The band kicked straight into their current single “The Motherload,” a song that showcases the amazing dexterity and versatility of Mastodon’s secret weapon, drummer Brann Dailor, who not only plays every drum part with complex fills and rolls but also handles a majority of the song’s lead vocals for the entire five-minute length of the song.
Mastodon, who were celebrating their 2,000th show that evening, slowed things down with two more songs from Once More, “Chimes At Midnight” and the mammoth riffed “High Road,” which perfectly melds the crushing groove Mastodon built their careers on along with the melodic choruses they have become known for as they progressed. The band took things back to their 2004 breakout album, Leviathan, with “Aqua Dementia” and their final song, the colossal “Blood And Thunder.”
As Mastodon finished their set, the crowd was already in a trance-like state as they waited for the one final act of the evening, legendary nü-metal pioneers Korn, who were celebrating the 21st anniversary of their groundbreaking self-titled album. The significance of that album not only defined a generation of misfit Gen-X teens but also revolutionized the metal scene in the early ‘90s, shifting the focus of metal from technical, complex arrangements of the ‘80s in lieu of down tuned, heavy riffs and an emphasis on heavier breakdowns.
The iconic cover of their self-titled album always struck this feeling of uneasiness in me as a kid, and seeing it on a massive scale across a full stage brought me right back to that feeling as kid, only tenfold. As the lights dimmed, the crowd immediately came to a deafening roar as drummer Ray Luzier (the only non-original member, who replaced drummer David Silveria) began playing the ride cymbal intro to the album’s opening track “Blind.”
As the members slowly began making their way onto the stage building up the intro to an almost fever high, it was frontman Jonathan Davis who finally emerged from backstage and screamed to the crowd one simple question: “ARE YOU READY!?” From there, it was absolute chaos.
The entire audience began to jump, push and move like a sea of bodies in the midst of a storm. The band ripped through the first seven tracks from their self-titled album in sequential order following “Blind” with “Ball Tongue” and the bass heavy “Need To,” which bassist Fieldy played with a sense of nostalgic vigor while Davis and guitarists James “Munky” Shaffer and Brian “Head” Welch created haunting yet heavy atmospheric soundscapes and crushing riffs all the while. The band ended their trip down memory lane with “Shoots and Ladders,” which was interesting to hear as a nearly sold-out crowd screamed back nursery rhymes and were all menacing about it.

__What to do__
A. Rewrite the concert review from the words "As the members" through the words "was absolute chaos.", substituting "lead singer" for "frontman".
B. Extend the concert review with the text that comes after its final sentence.

__Information shown__
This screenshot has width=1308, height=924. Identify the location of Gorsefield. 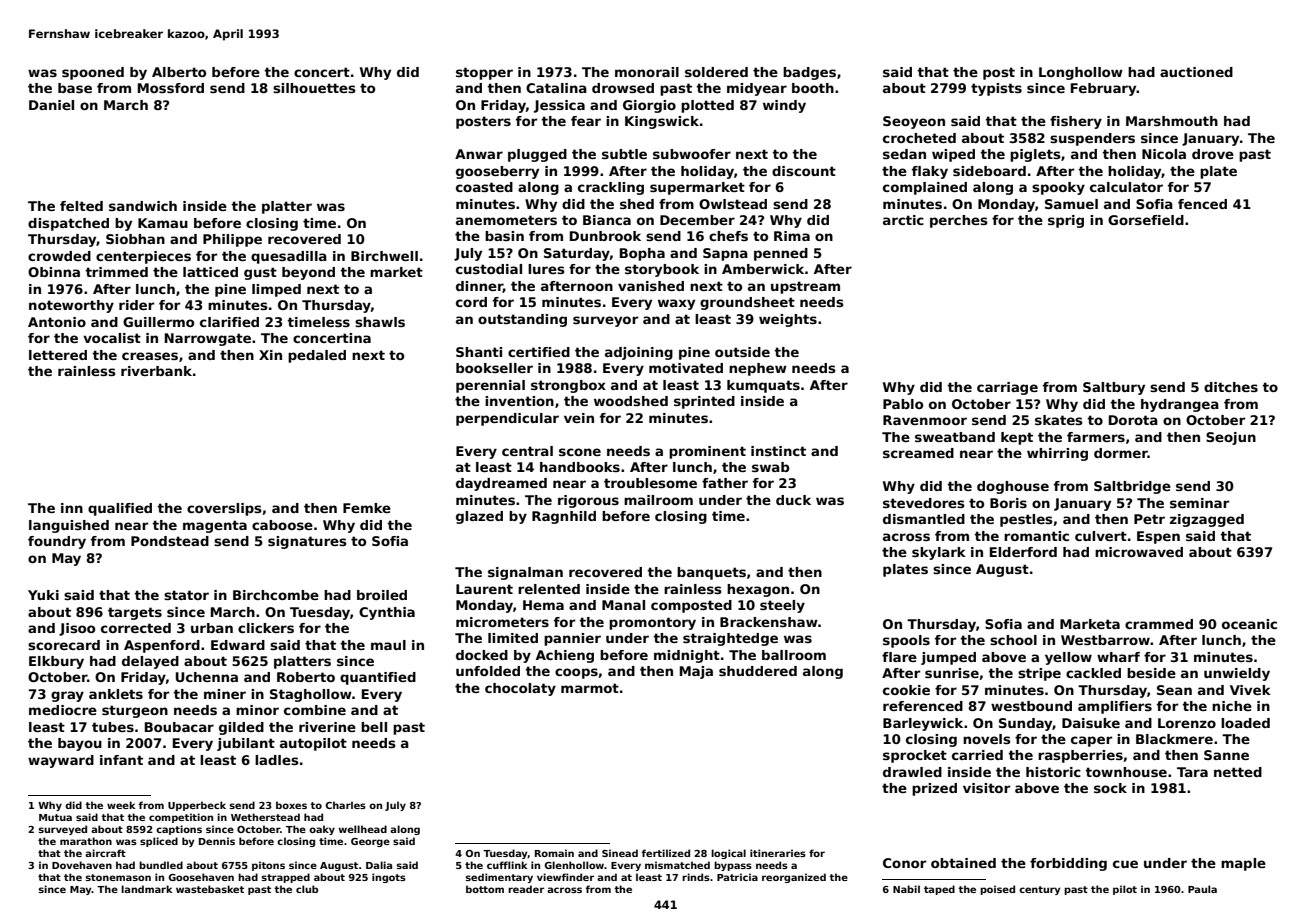
(1146, 220).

__Written answers__
A.
As the members slowly began making their way onto the stage building up the intro to an almost fever high, it was lead singer Jonathan Davis who finally emerged from backstage and screamed to the crowd one simple question: “ARE YOU READY!?” From there, it was absolute chaos.

B.
The remainder of the band’s set consisted of hits like “Falling Away From Me,” from 1999’s Issues and “Here to Stay” from 2002’s Untouchables. Thankfully the band kept their set to the mid 2000s, only going as far as 2005’s “Coming Undone,” sparing us of any latter-era tracks and Skrillex mashups.
It was clear that band wanted to keep the emphasis on their legacy and contribution to the metal scene. They closed out their set with probably their biggest hit, “Freak on a Leash,” which at first had me chuckling at the part where Davis would scat on, but then was immediately reminded how heavy Korn can be when the breakdown that follows it aurally body slammed me into submission.
By all accounts, one of the biggest surprises for me was watching Korn live and realizing how important that band was in getting me into the metal scene growing up – whether I liked to admit it or not. Korn’s performance not only solidified their place in the annals of heavy music, but also helped me reconnect with a part of my life that I had maybe forgotten over time because I suddenly found myself “too cool” to listen to Korn anymore.
Who would have ever thought that Judas Priest would have a tough act to follow?
The British metal legends had a lot to live up to, and they didn’t even know it. When I was a kid, the Ozzfest 2004 headlining act was none other than Priest themselves, and they completely blew me away, but maybe I was easily impressed back then.
After the trip down memory lane that Korn pulled, would Priest even be able to recapture the magic that I felt when I first saw them live 11 years ago?
Pffft, are you kidding me? This is Judas Priest we’re talking about here!
Right away the band launched into “Dragonaut,” the opening track of their latest album, Redeemer of Souls, and in just three seconds, singer Rob Halford’s voice reminded of everything I loved about metal. Adorned in all-black leather, studs and his signature mirrored sunglasses, Halford at 64 years of age can still kick any singer’s ass on this festival bill, and they would actually thank him for doing so!
The band wasted no time in jumping back to their lengthy discography with “Metal Gods” from 1980’s beyond legendary British Steel, which had everyone chanting along and following with 1976’s Sad Wings Of Destiny’s “Victim of Changes.”
The incredible thing about Priest’s set was not just the fact that this band still has the tenacity and the sheer power to still command a stage, but that fact that Halford’s voice can shift from the gruff, commanding frontman to the air siren metal god seamlessly. His vocal style, although a little high in the mix, will forever stick with me, not just because of any sentimental feeling, but because he hit registers so high and loud that I still hear a ringing in my ear as a result.
His eagle shriek screams pierced the sky all night like aural lightning as he and the band ripped through hit after hit from their renowned repertoire: “Turbo Lover,” “Screaming For Vengeance,” “Breaking The Law” and “Hell Bent For Leather,” where, of course, Halford drove the Harley bike on stage. It was so ridiculously ‘80s, and I loved every minute of it.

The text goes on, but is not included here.